Civ. 3e, 14 mars 2019, FS-P+B+I, n° 17-26.190
Votée chaque année, l’approbation des comptes du syndicat des copropriétaires a pour unique objet de constater la régularité comptable et financière du syndicat. L’arrêt rapporté en tire la conséquence que la résolution d’approbation ne peut être critiquée que pour des motifs intrinsèques aux comptes. Ce sera le cas lorsque les documents comptables ont été irrégulièrement établis, ou lorsque les copropriétaires n’ont pas pu en prendre connaissance dans les conditions posées par l’article 11-I, 1°, du décret du 17 mars 1967. Pour rappel, cet article prévoit que l’état financier du syndicat et son compte de gestion général doivent être notifiés en même temps que l’ordre du jour. Ces documents sont présentés avec le comparatif des comptes de l’exercice précédent approuvé.
En revanche, les juges n’ont pas à vérifier la validité des délibérations ou actes à l’origine de la dépense.

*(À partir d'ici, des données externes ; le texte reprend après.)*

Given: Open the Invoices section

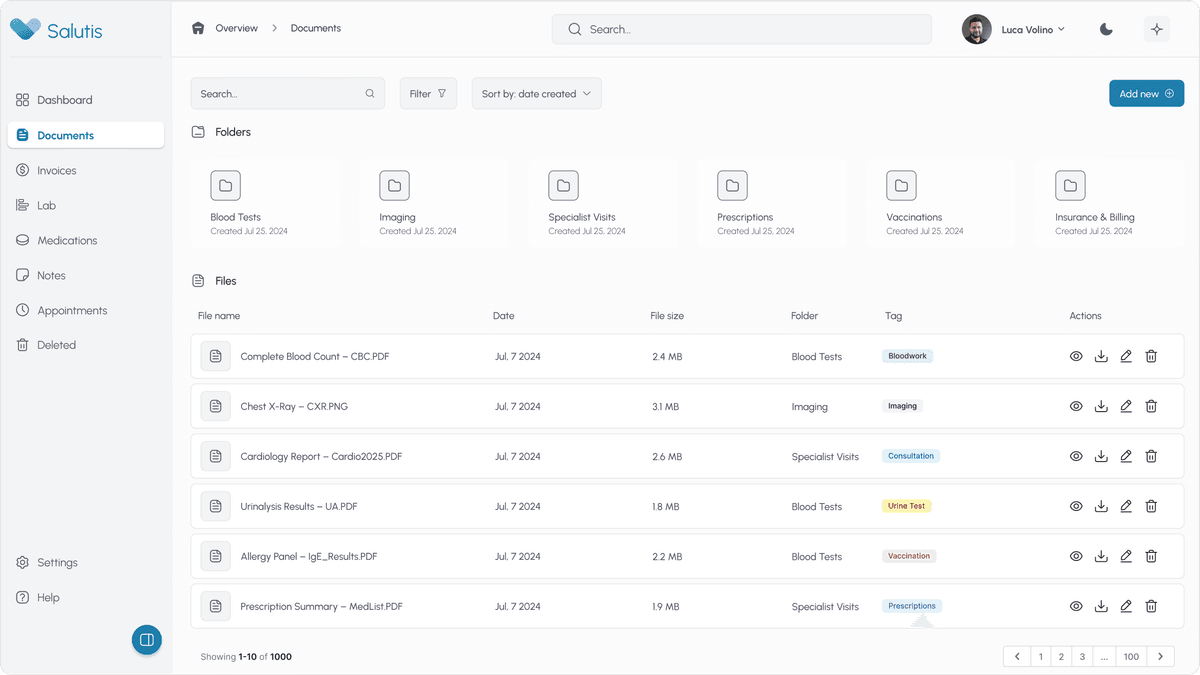Looking at the screenshot, I should (58, 170).
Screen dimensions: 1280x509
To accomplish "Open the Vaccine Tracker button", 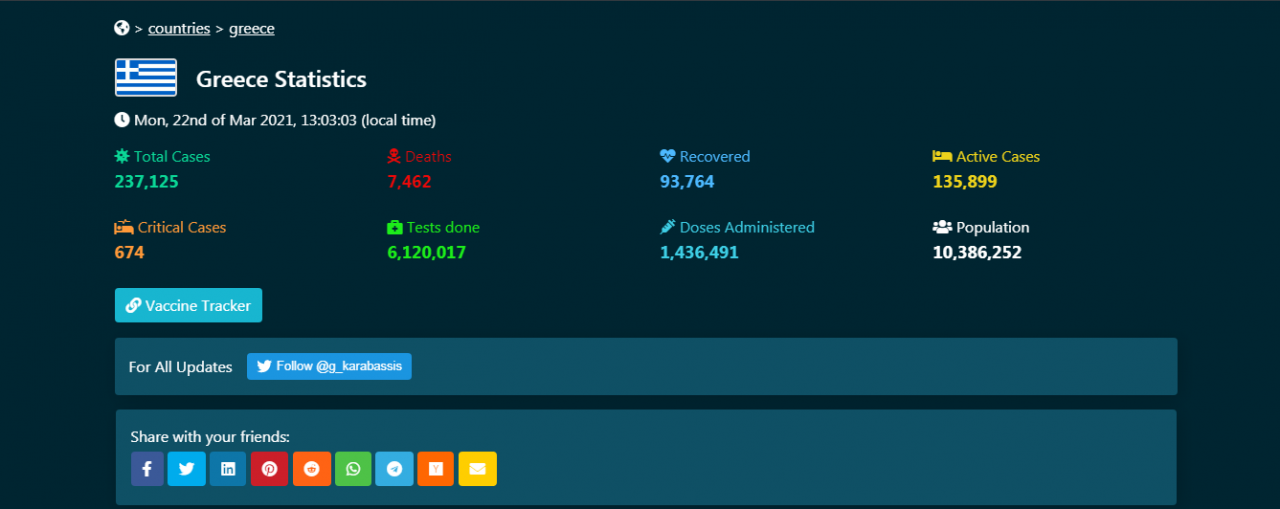I will tap(188, 306).
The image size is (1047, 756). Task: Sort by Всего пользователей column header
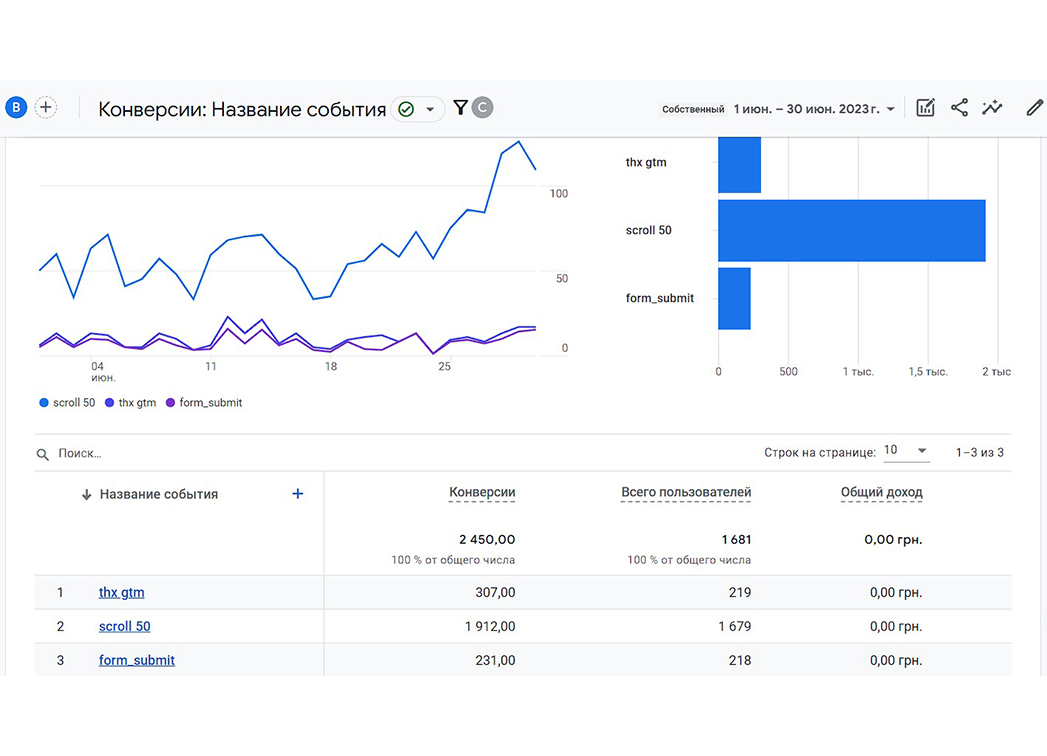[686, 492]
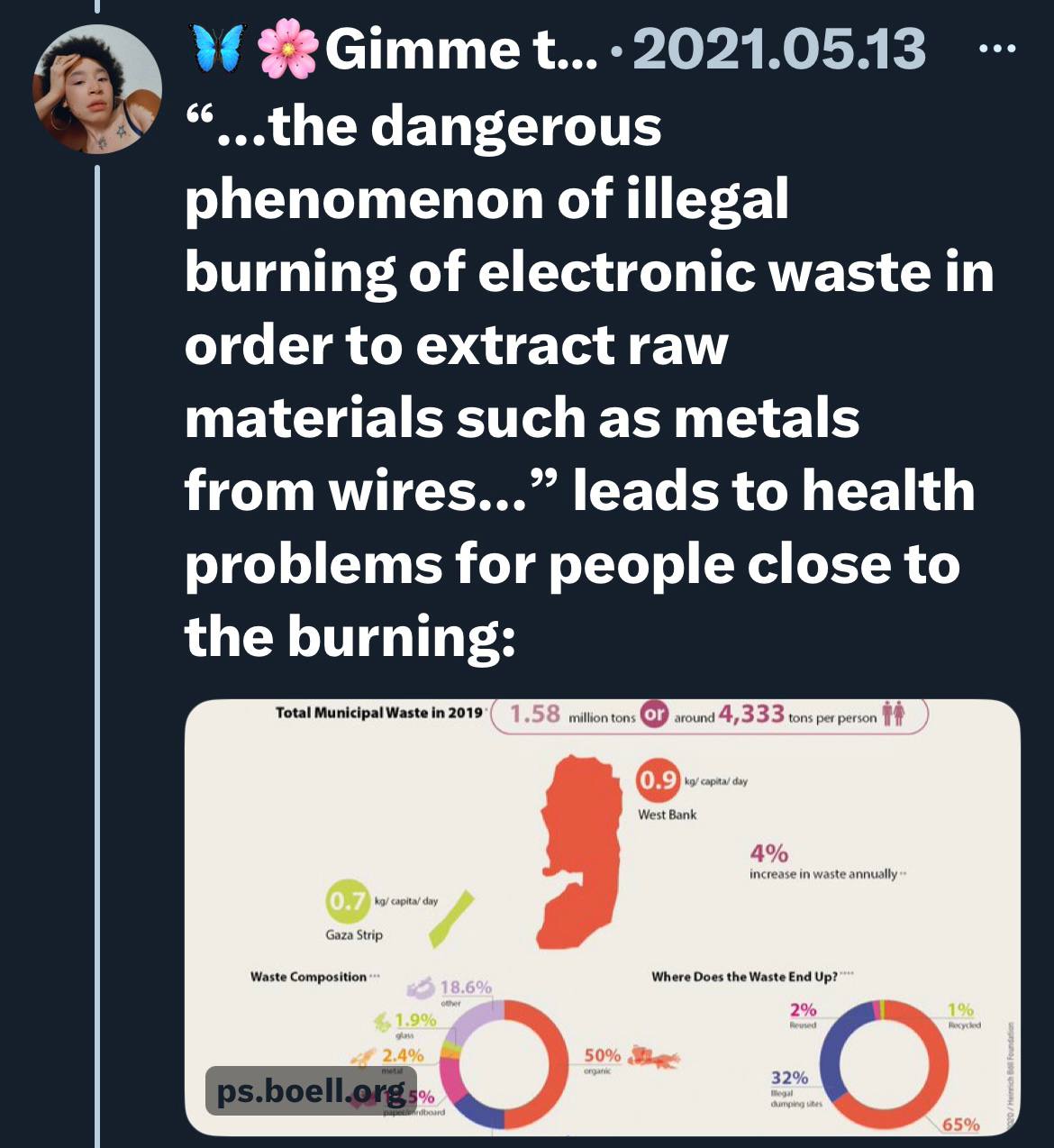Click the '4% increase in waste annually' text
Viewport: 1054px width, 1148px height.
point(825,861)
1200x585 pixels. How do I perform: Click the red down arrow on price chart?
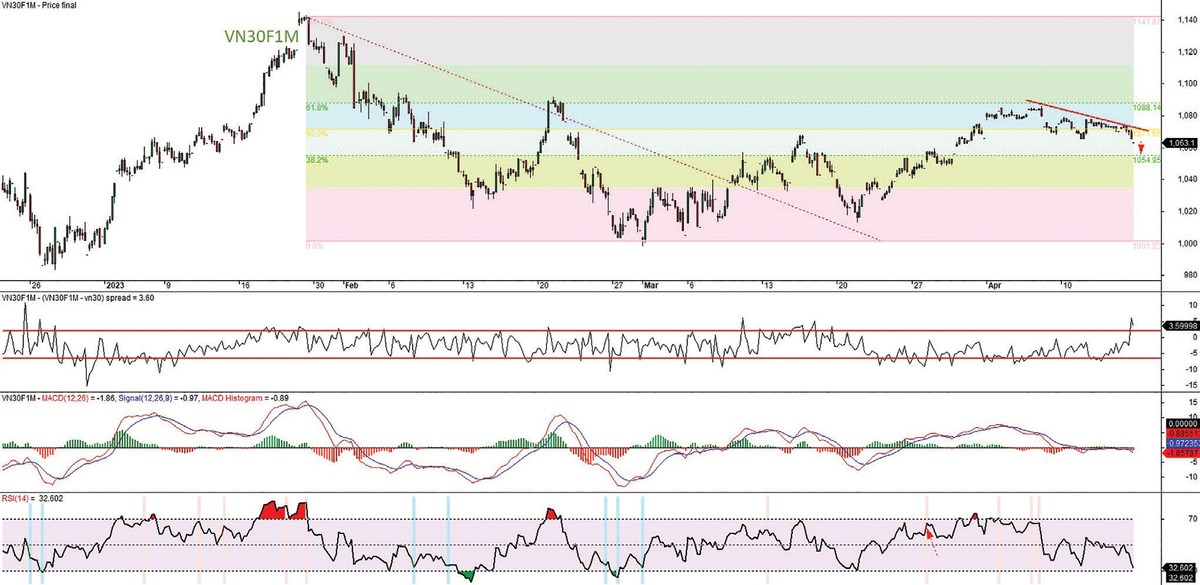pyautogui.click(x=1141, y=148)
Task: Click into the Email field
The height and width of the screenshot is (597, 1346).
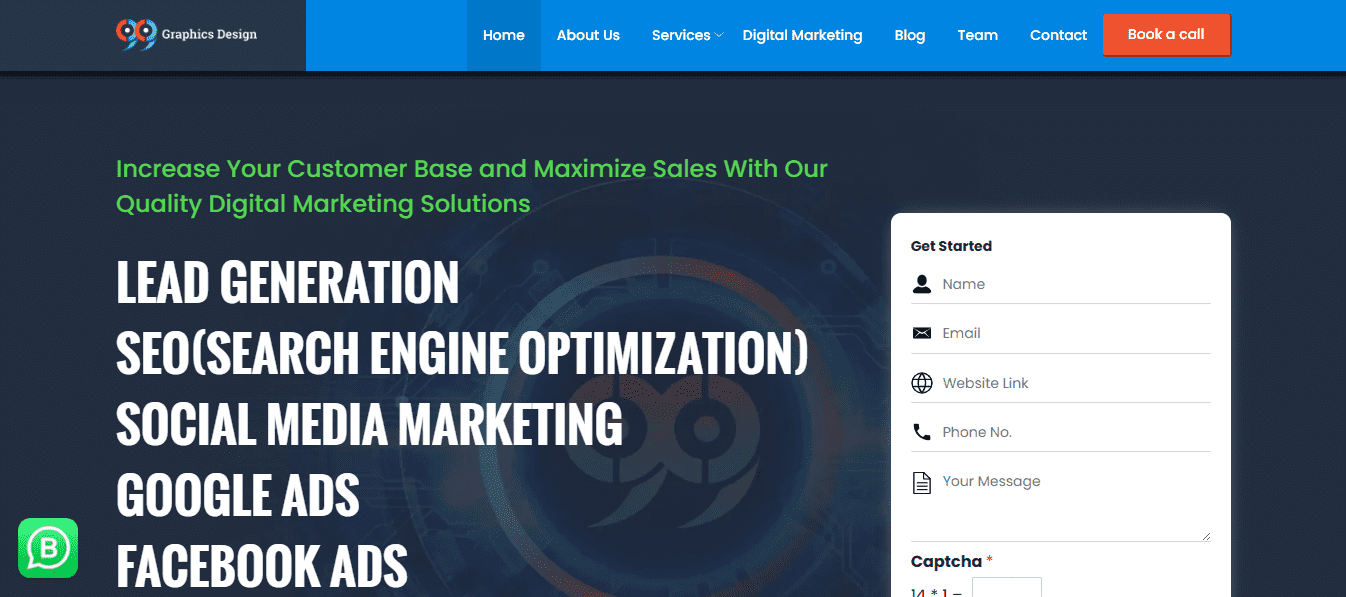Action: (1074, 333)
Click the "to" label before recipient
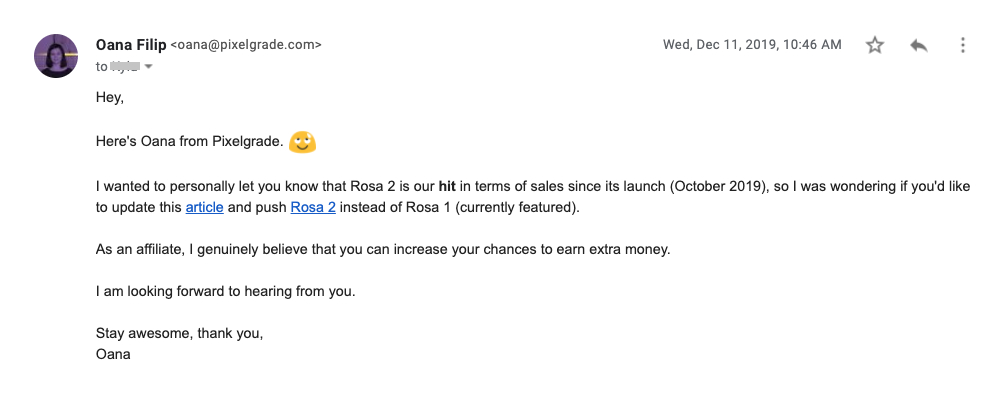Image resolution: width=1005 pixels, height=393 pixels. click(x=101, y=67)
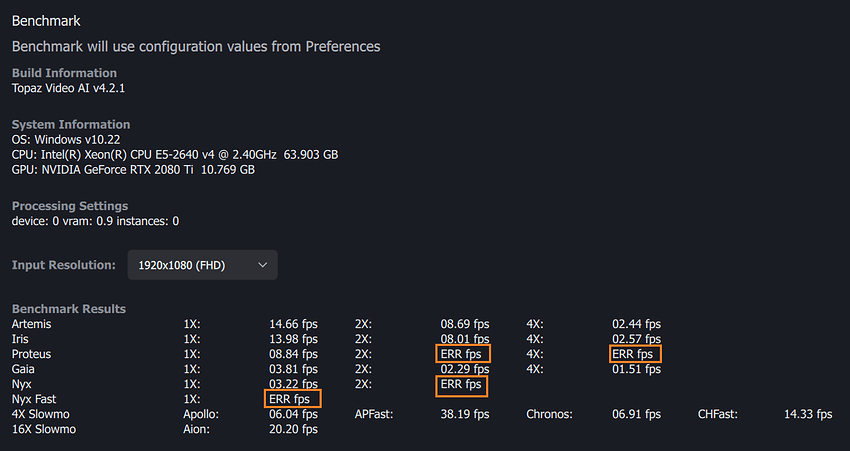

Ainsi, le caractère litigieux de travaux dont la dépense figure dans les comptes n’est pas de nature à vicier la résolution ayant approuvé les comptes.
En l’occurrence, une résolution avait autorisé la réalisation de travaux de soutènement d’un chalet à la charge du syndicat, selon un certain devis. Invoquant l’urgence des travaux, le syndic les avait finalement confiés à un autre entrepreneur sans l’aval de l’assemblée générale. Six ans plus tard, le syndicat avait approuvé les comptes de l’exercice de l’année écoulée, lesquels comprenaient la dépense inhérente aux travaux de soutènement. Un copropriétaire avait sollicité son annulation au motif que ces travaux n’avaient jamais été régularisés. Il est débouté de sa demande par les premiers juges et son pourvoi est rejeté par la Cour de cassation : la décision de l’assemblée générale contestée n’ayant fait qu’approuver les comptes de l’exercice précédent, comprenant la dépense inhérente aux travaux litigieux, elle n’était entachée d’aucune irrégularité.